**Stated exercise**
Answer these questions from the Eevee club thread:
1. What name did the writer give the Eevee that evolved into Espeon?
2. How many members does the club have, according to the post about the Obsessive Scribblers idea?
3. How many posts does the post count list credit to Jewel Espeon?
____ Reading text
I left my GBA in the charger all night but with the power on because I thought if the Eevee was awake it would be more happy with me. I fed it all my berries thinking it would love me for food. I also did many other stupid things. Finally I gave up and decided to just let it be an Eevee. I carried on with my adventure in Gold. In victory road Eevee was now my highest level Pokemon by far, it's like the solo runs with your starters except I was going with Eevee. I battled my rival before the E4 and after the battle my Eevee was like Lv 50 and guess what~ 

*dun dun dun dun dun dun dun dun dun dun, sparkles fly around Eevee*

Congratulations, your Eve has evolved into Espeon!

Yes my Eevee was called Eve.

I had an Espeon for the E4 but guess what, it had no psychic moves. That is why you evolve your Eevee early, so don't do my mistake it is dead. After then...I amnow known as Princess Eve Skittia in memory of my Eevee/Espeon which is now gone D:


The Obsessive Scribblers rip off would be cool even if it's a rip off. I could do something on GIMP. Problem: We have 25 members, that is way too many, we could just draw members that have actually come here and donated posts apart from the joining post.


----------



## Jason-Kun (Nov 25, 2008)

Ayame said:


> Maybe we could rip off an idea from the Obsessive Scribblers and have people draw our Eeveelution pokesonas together, or some Eeveelution art.
> :3


I like the former idea. Eeveelution Personas ftw.


----------



## Evolutionary (Nov 25, 2008)

No posts after this are counted. This is the number of posts everyone in the club has made not including the joining post[the one where they ask to join] which gets rid of lots of people and saves me typing heaps. Everyone is in groups. This list is nothing really, just a plain outline who visits and posts the most and who joins and leaves. 

*Awesomesaucity*
EeveeSkitty: Heaps.

*Awesomenocity*
Jewel Espeon: 18

*Awesomesauce*
MewXCharmeleonXEevee: 7
link008: 7
Full Metal Cookies: 6
ChaosTres: 5

*Awesomeness*
Dark Flamez: 3
Eeveelution: 3
White Wolf: 3 

*Awesome*
Dark Butterfly: 1
Erindor the Espeon: 1
Vaporeon: 1 
Jason-Kun: 1
Lavia: 1 
Ayame: 1


----------



## White Wolf (Nov 25, 2008)
________
____ Given entries
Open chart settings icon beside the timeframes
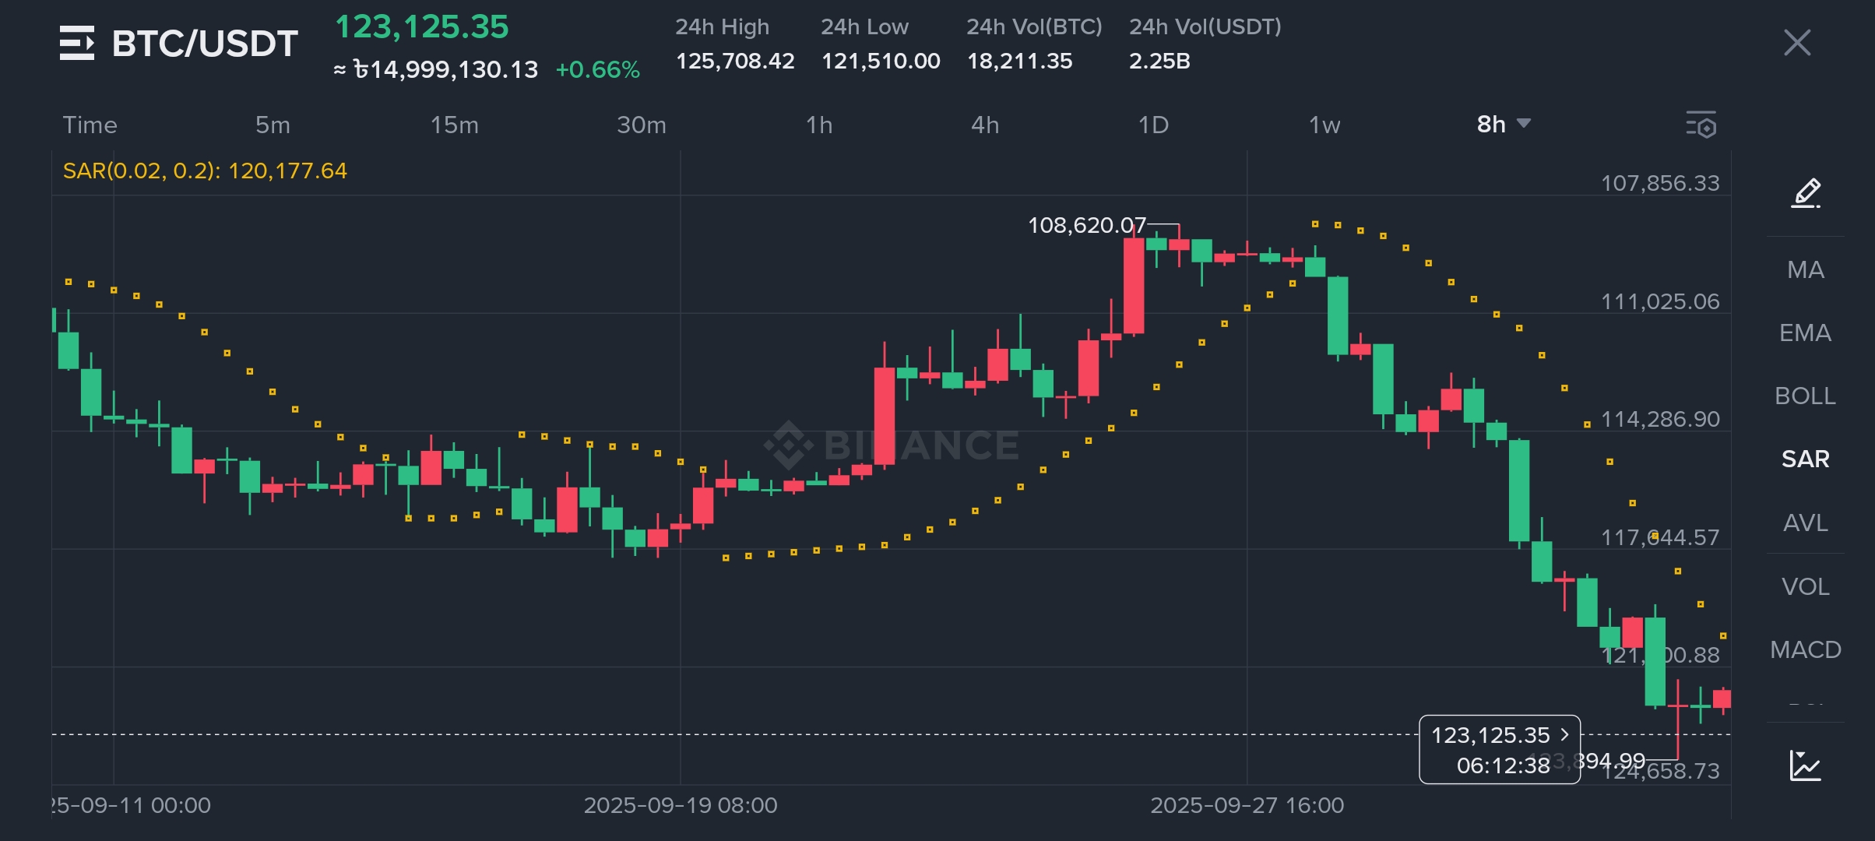1875x841 pixels. 1701,125
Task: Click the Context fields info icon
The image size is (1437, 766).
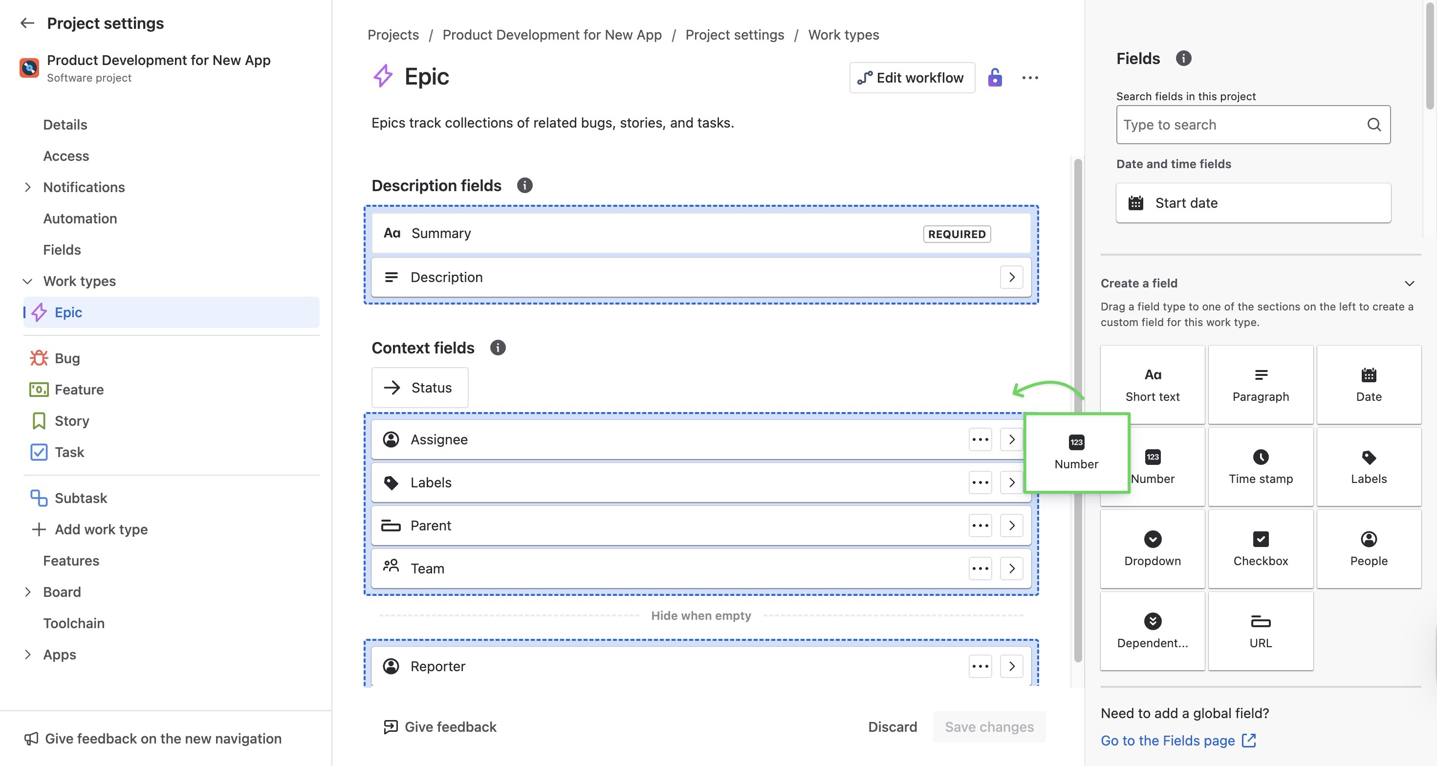Action: (498, 348)
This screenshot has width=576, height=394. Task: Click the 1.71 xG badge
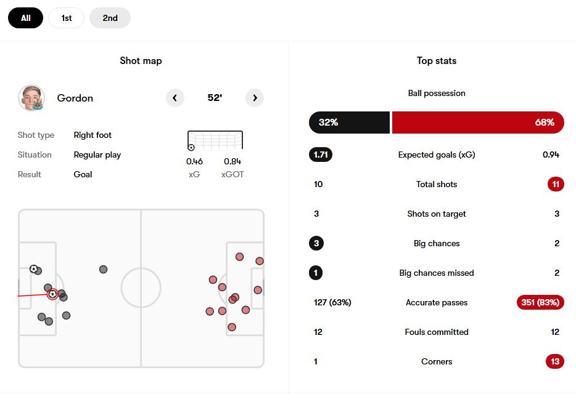[x=321, y=155]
________
**Written solution**
1. Eve
2. 25
3. 18